The country’s education establishment has come out swinging. ‘Destructive,’ ‘weird,’ and ‘radical,’ are how the critics have described the Christopher Luxon-led Coalition Government’s education reform agenda.
Who could blame them for such strong language?
Luxon’s Government is not just turning the clock back on progressive education with its “Teaching the Basics Brilliantly” policy. It is doubling down by reintroducing charter, or ‘partnership’ schools.
Teaching the Basics Brilliantly proposes a radical return to classroom teaching. An hour a day will be spent on each of reading, writing and maths.
Imagine the horror in progressive educational circles at such structured barbarism. It’s enough to send shivers down the spine of any self-respecting 21st-century educator.
Marlborough’s Riverlands School principal Bradley Roberts pointed out that dedicating a whole hour to each core subject “is not how the education sector delivers the curriculum anymore.”

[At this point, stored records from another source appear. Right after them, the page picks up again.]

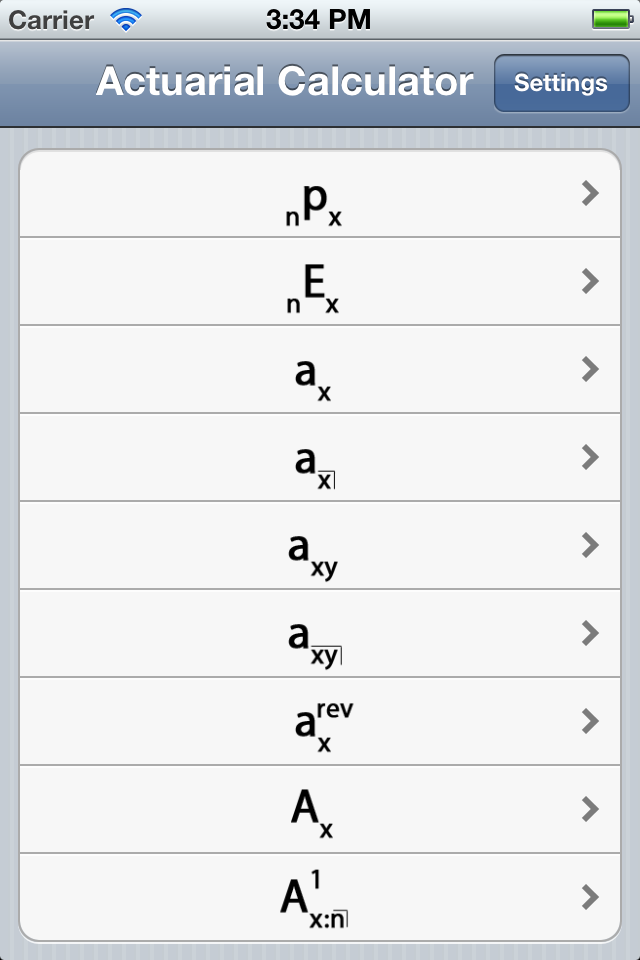Tap the chevron beside the rev annuity

[x=590, y=722]
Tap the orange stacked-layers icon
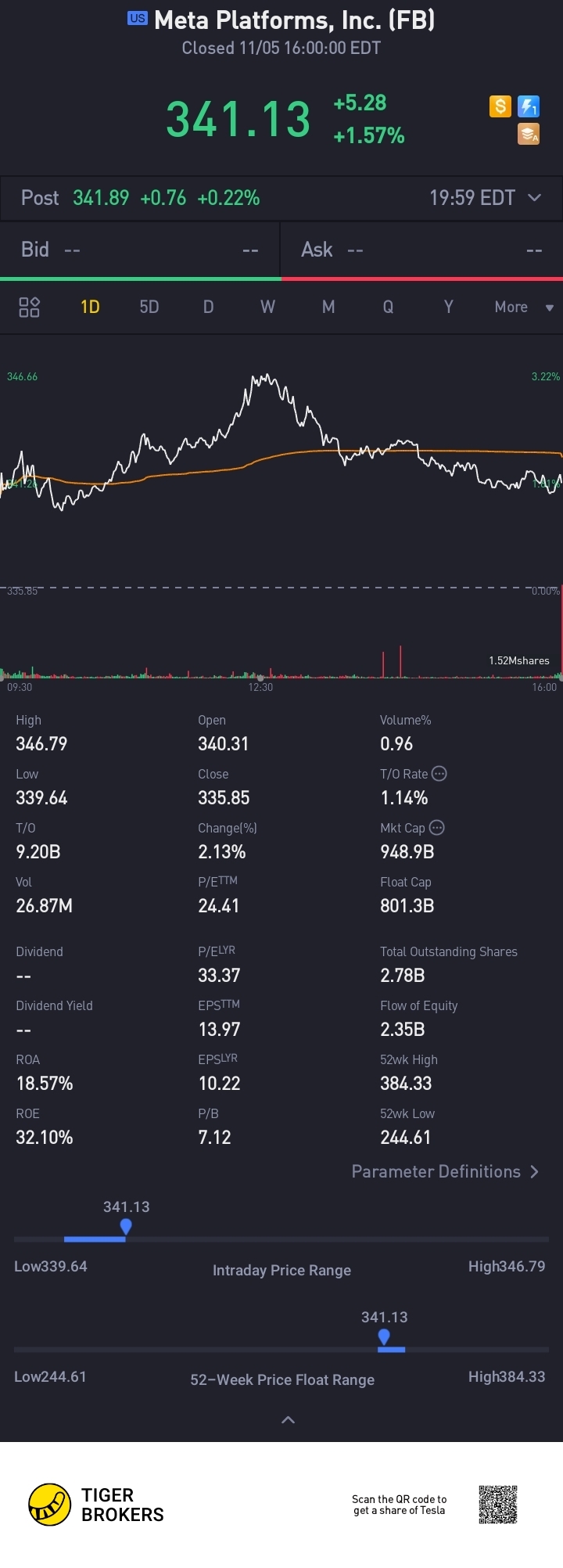This screenshot has height=1568, width=563. pyautogui.click(x=529, y=134)
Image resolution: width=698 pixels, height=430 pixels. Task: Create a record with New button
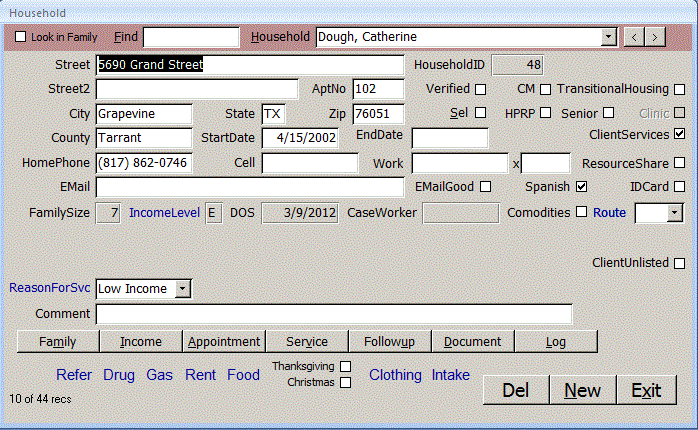[582, 390]
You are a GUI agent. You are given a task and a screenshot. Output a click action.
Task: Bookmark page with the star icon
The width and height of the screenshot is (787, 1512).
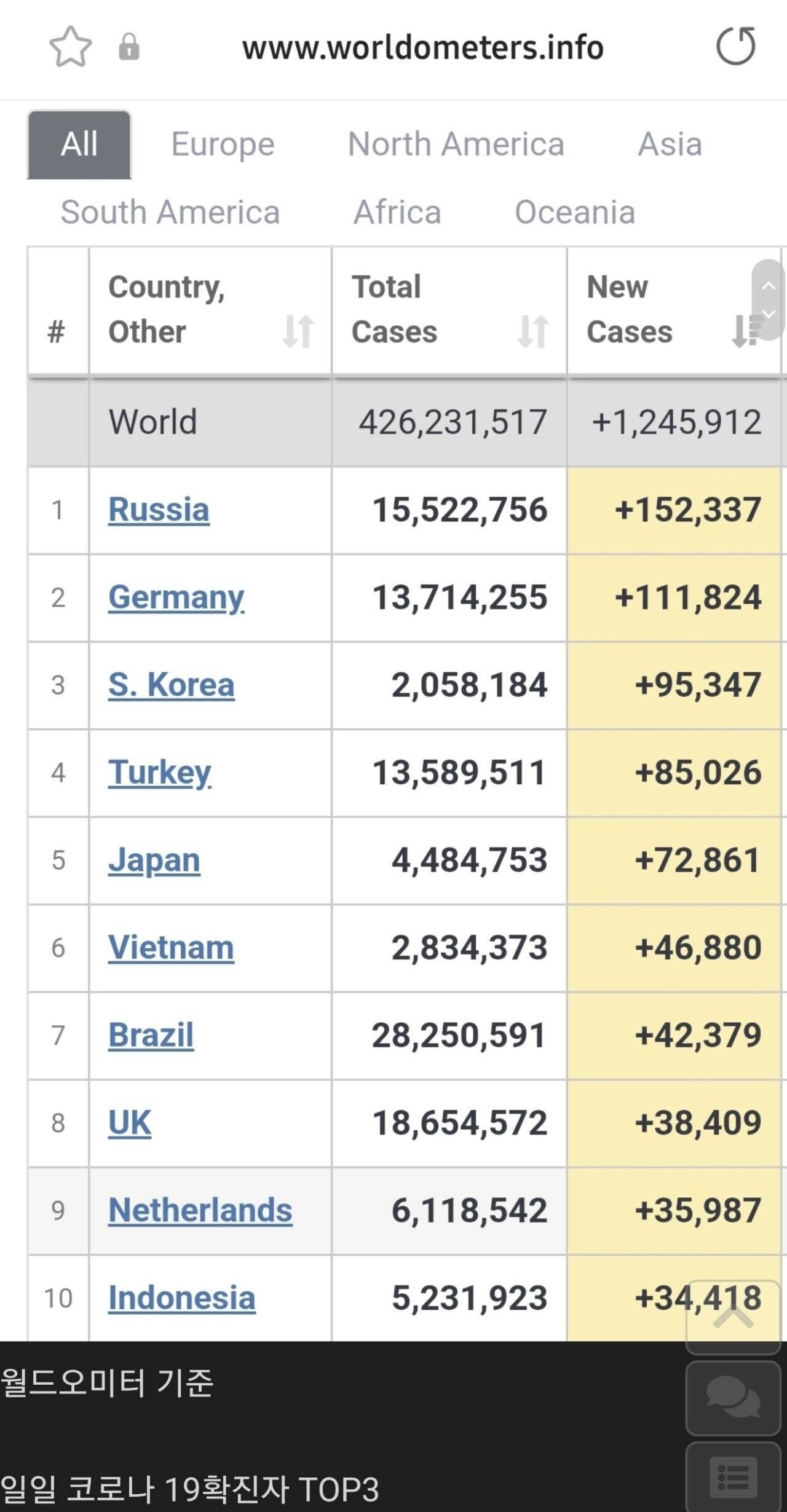click(70, 47)

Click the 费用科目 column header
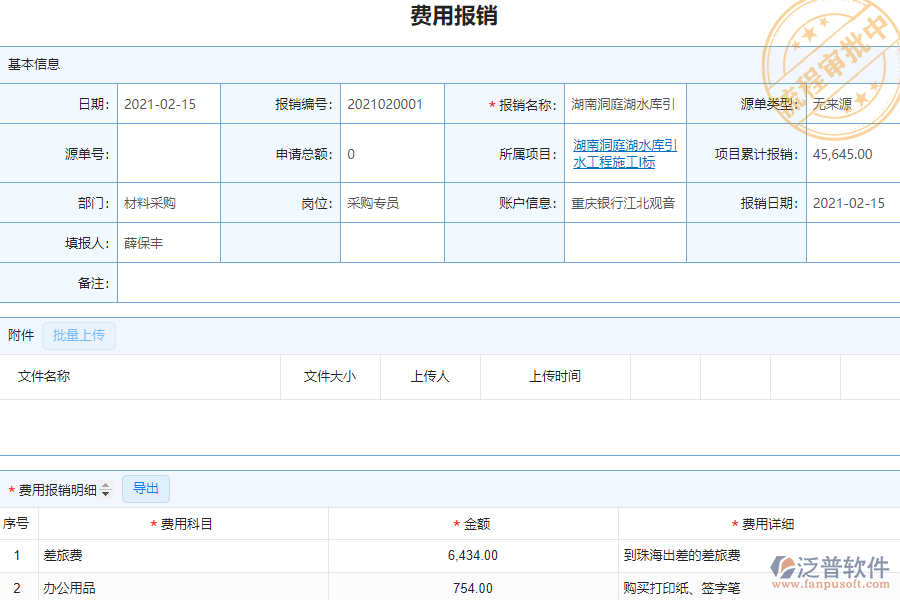[x=186, y=522]
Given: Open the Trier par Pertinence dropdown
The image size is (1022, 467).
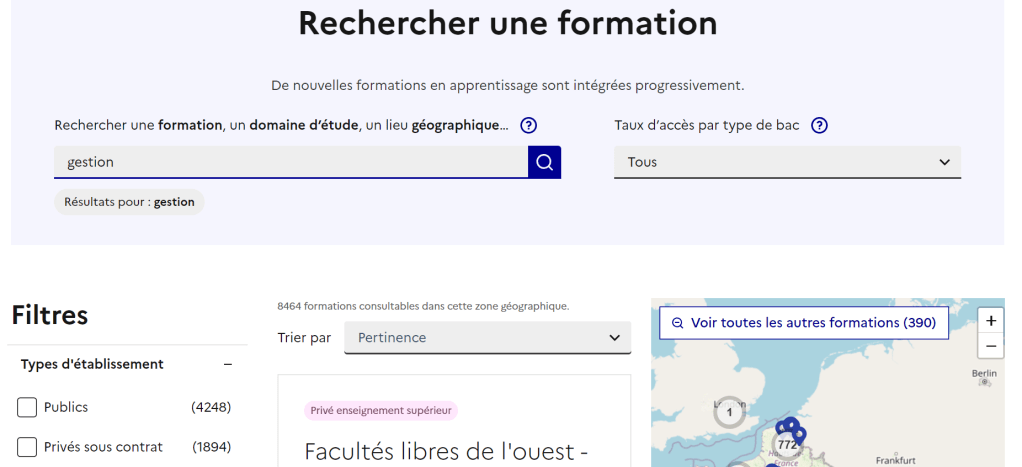Looking at the screenshot, I should (487, 338).
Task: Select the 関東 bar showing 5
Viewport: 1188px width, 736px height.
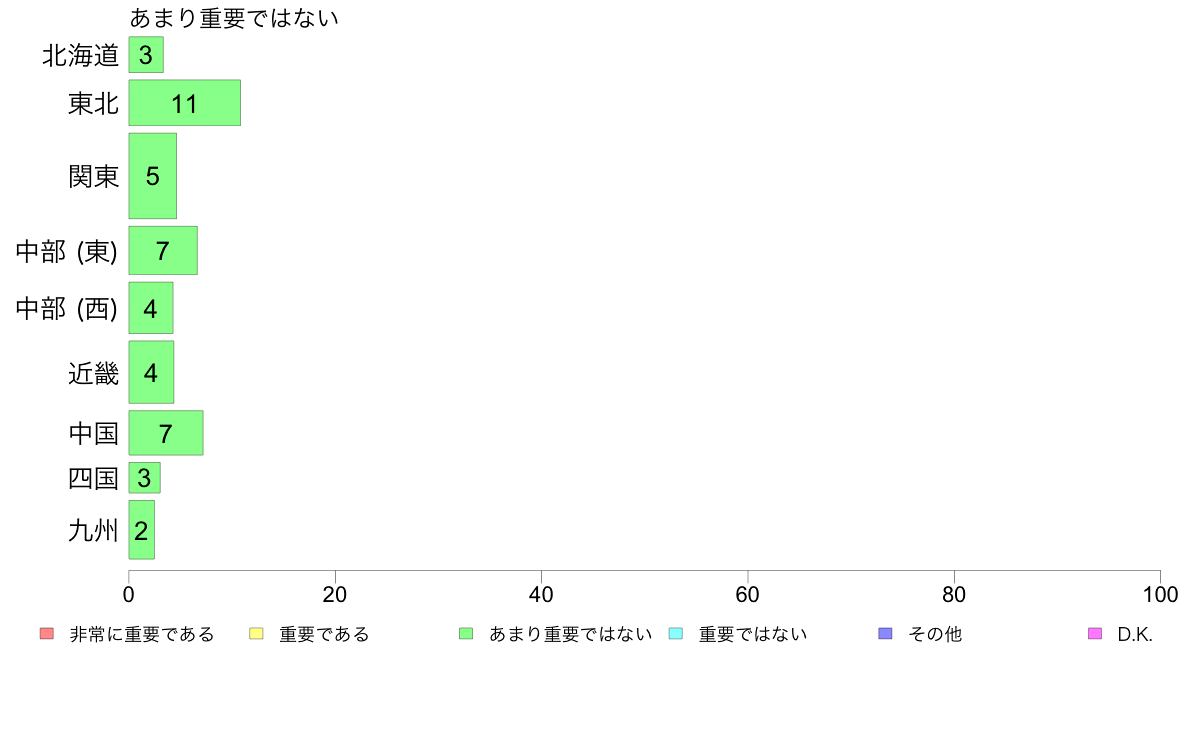Action: pyautogui.click(x=153, y=176)
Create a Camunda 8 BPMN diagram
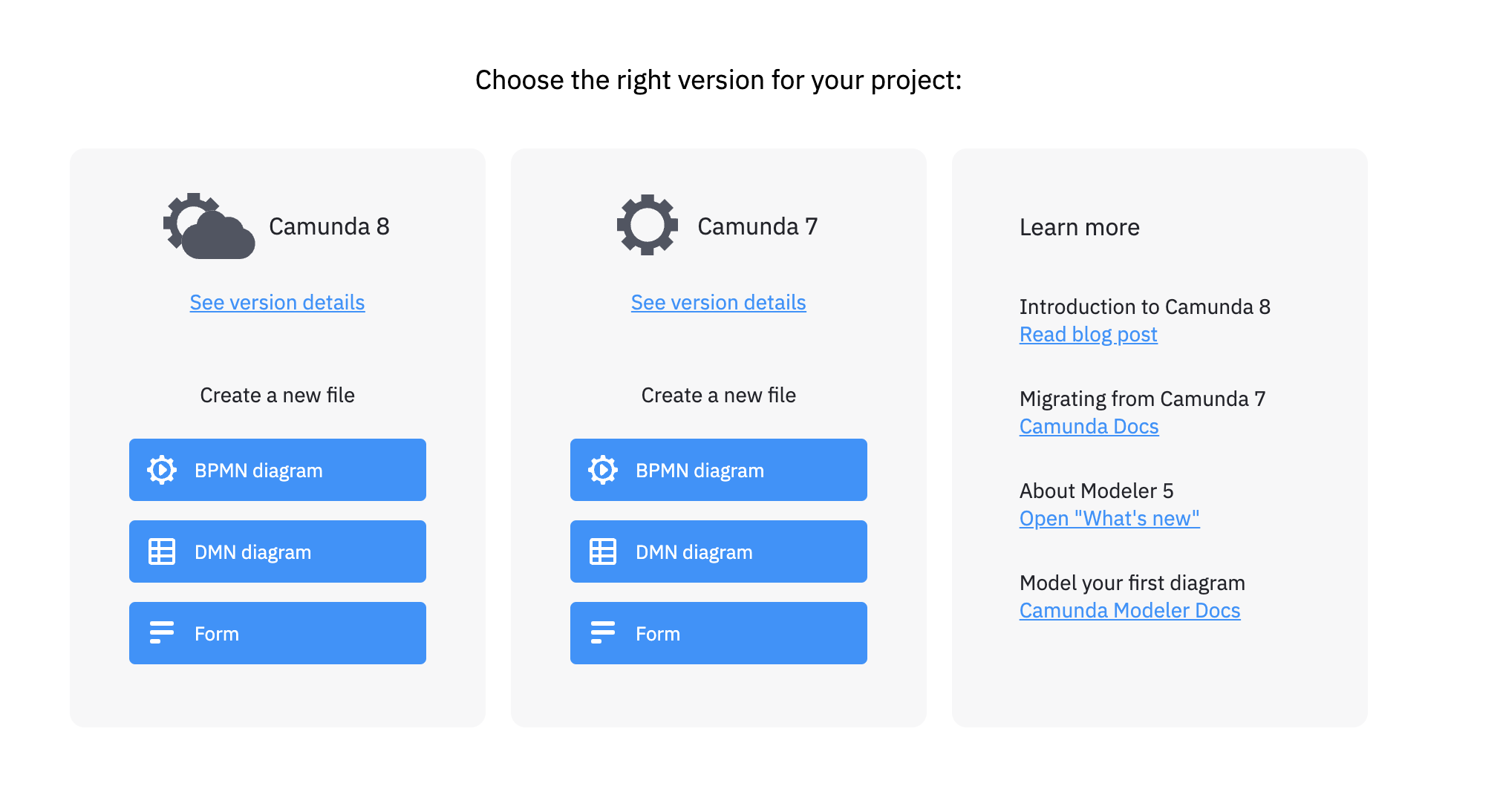The height and width of the screenshot is (812, 1500). coord(278,470)
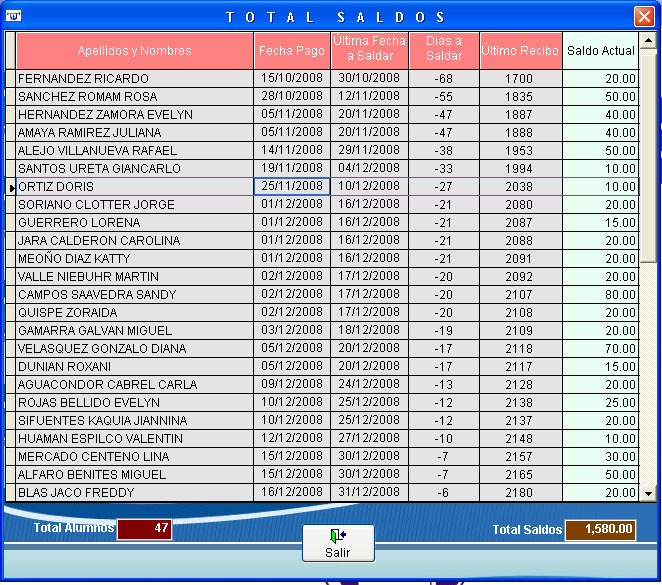
Task: Select the BLAS JACO FREDDY row
Action: 134,493
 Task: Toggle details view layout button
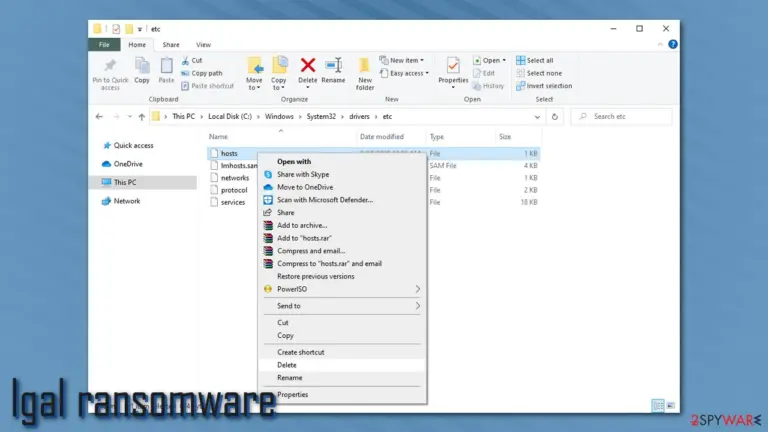[658, 406]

Indeed. Why focus on mundane tasks like reading and writing when the complexities of an ‘integrated’ curriculum have successfully navigated Kiwi students towards the bottom of the international rankings?
Roberts suggests state schools might resist the Government’s draconian return to focused learning. He could be right. After all, it must take schools years to integrate subjects so seamlessly that students can barely distinguish between them, let alone master any of them.
With an hour dedicated to core subjects, New Zealand might inadvertently halt its march towards educational oblivion.
Partnership schools are a further affront to modern educational progressivism. Lamenting the return of school choice, Mark Potter, the president of the country’s biggest education union, NZEI, said the policy would undermine public education.
Potter may have a point. Why risk giving parents educational choice when all students can languish uniformly under the same flagging system?
Associate Education Minister David Seymour calls partnership schools “an innovative education model” for disadvantaged children.
But Seymour’s proposal is bizarrely out of step with what the unions want. It’s like suggesting our one-size-fits-all approach doesn’t fit at all.
Just imagine schools setting their own curriculum, hours and pay rates, and being accountable for their results. They would have freedom to adapt to the needs of their students, rather than fitting into the Ministry of Education’s mould.
Little wonder Potter warns of the dire risks of innovation driving different outcomes.
As the country stands on the brink of change, we can only hope the spirit of educational stagnation will prevail. Otherwise, the reforms just might end up teaching Kiwi students to read and write.